Him turning up here with a Gray escort automatically puts him into the category of problem, and that’s fair enough.
He goes up and down the room twice, nostrils wide for the signature stink of that one particular country mouse.
And it’s there, but very faintly. Like the rodent already lit out.
Or like Doctor Meece is just in the next room …
“Where else are there mice?” he asks. The mice around him go still, or at least they keep working very hard but they’re also suddenly on hooks, listening, waiting.
“These are the mice.” Springer maybe hasn’t quite heard him properly. Her ears twitch. “Was that…?”
“There are…” Skotch inhales, tries to get a sense of spaces beyond this one. He knows how Grunstadt buildings are put together. There’s a common logic through the city. This low, cramped space will feed onto others, if he can see the access …
Springer leaps into action, dashing from the room in a flurry of scrabbling paws and the stiff plume of her fake tail. In the aftermath Skotch recognises that those little pops he heard were shots.
Humans never gave Gehirner guns, obviously.
Have no idea the little toys even exist, everyone fervently hopes.
But again, you make the critters smart, you give them tools and need them to understand basic mechanical principles to get their work done, then a certain sort of evolution of ideas is going to take place.

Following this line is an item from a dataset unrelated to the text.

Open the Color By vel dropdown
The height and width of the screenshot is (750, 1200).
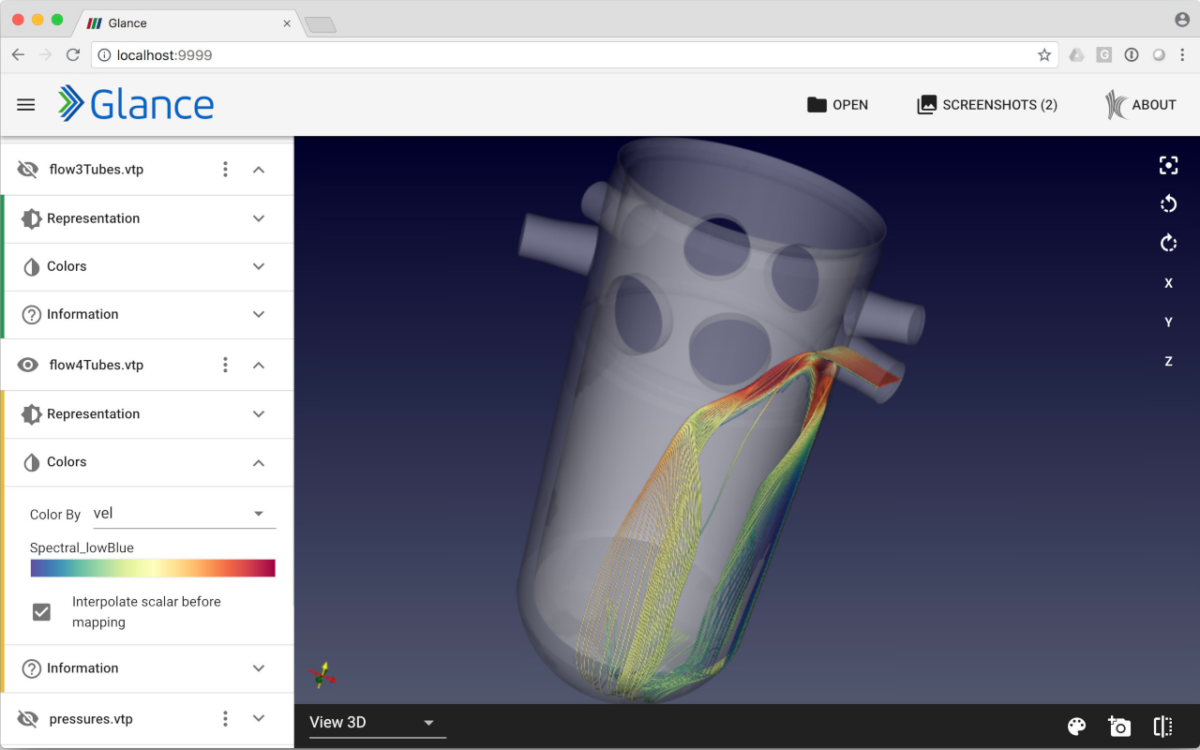pyautogui.click(x=183, y=514)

The sort that would have given Darwin conniptions.
No gunpowder—that would be a tricky thing to get the ingredients for, and storage accidents would flick the nose of Rule One.

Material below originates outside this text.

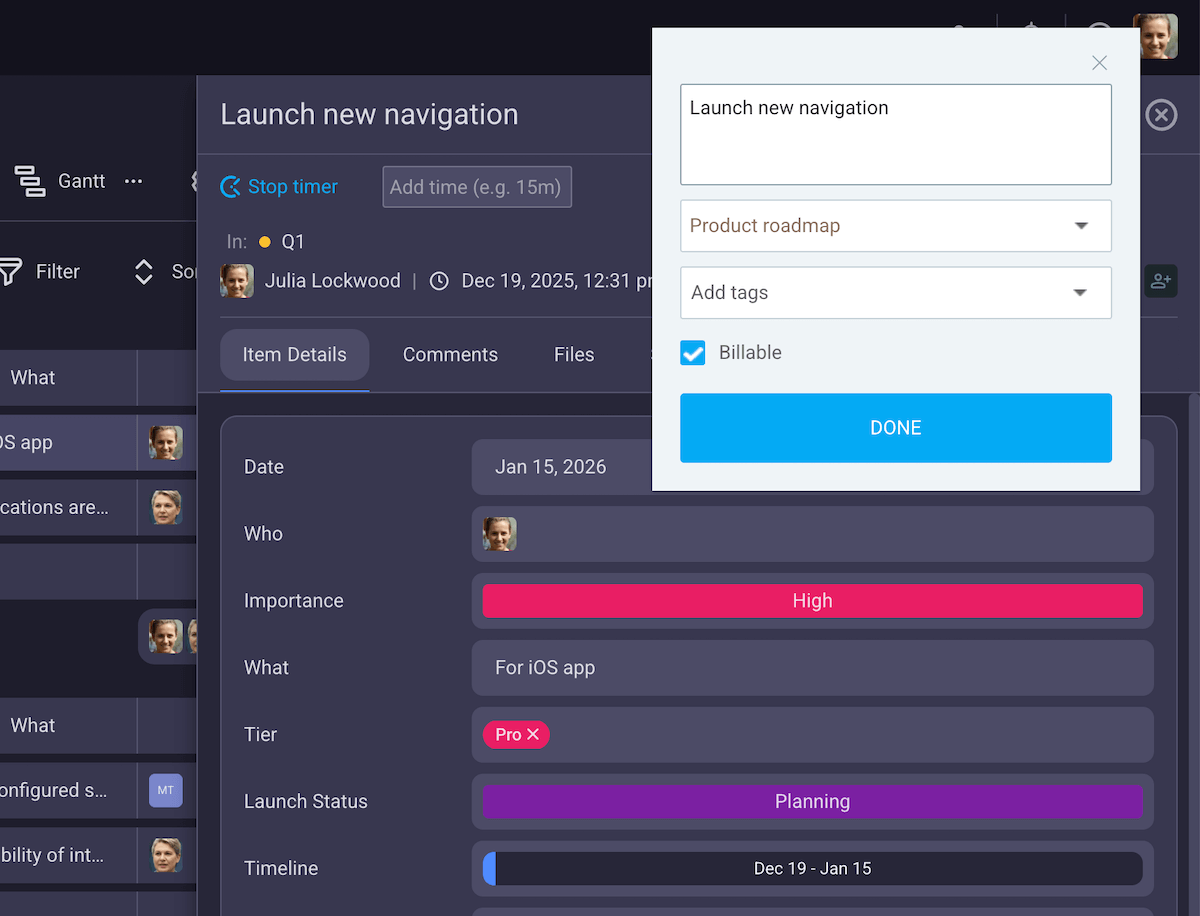1200x916 pixels.
Task: Switch to the Comments tab
Action: pos(450,355)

Nobody likes it when the rats in your walls get careless with a match and their arsenal blows up your living room.
Gehirner arms come down to compressed air or springs.
A bit of simple gearing. Small, robust, and easily produced weapons that a squirrel, say, can just about handle with two hands and a braced tail, or that Skotch could maybe level one-handed, if he carried one.
If they shoot you, needless to say, you know it.
Popguns, the street name, suggest something cutesy out of a cartoon.
Problem is, scaling down tends to make things more efficient, pound for pound.
The tyranny of the square cube rule. The same math that means an ant can carry ten times its body weight means weapons tech that would give a human a nasty bruise, when scaled down for Gehirner use, can just about explode a mouse if it hits dead on.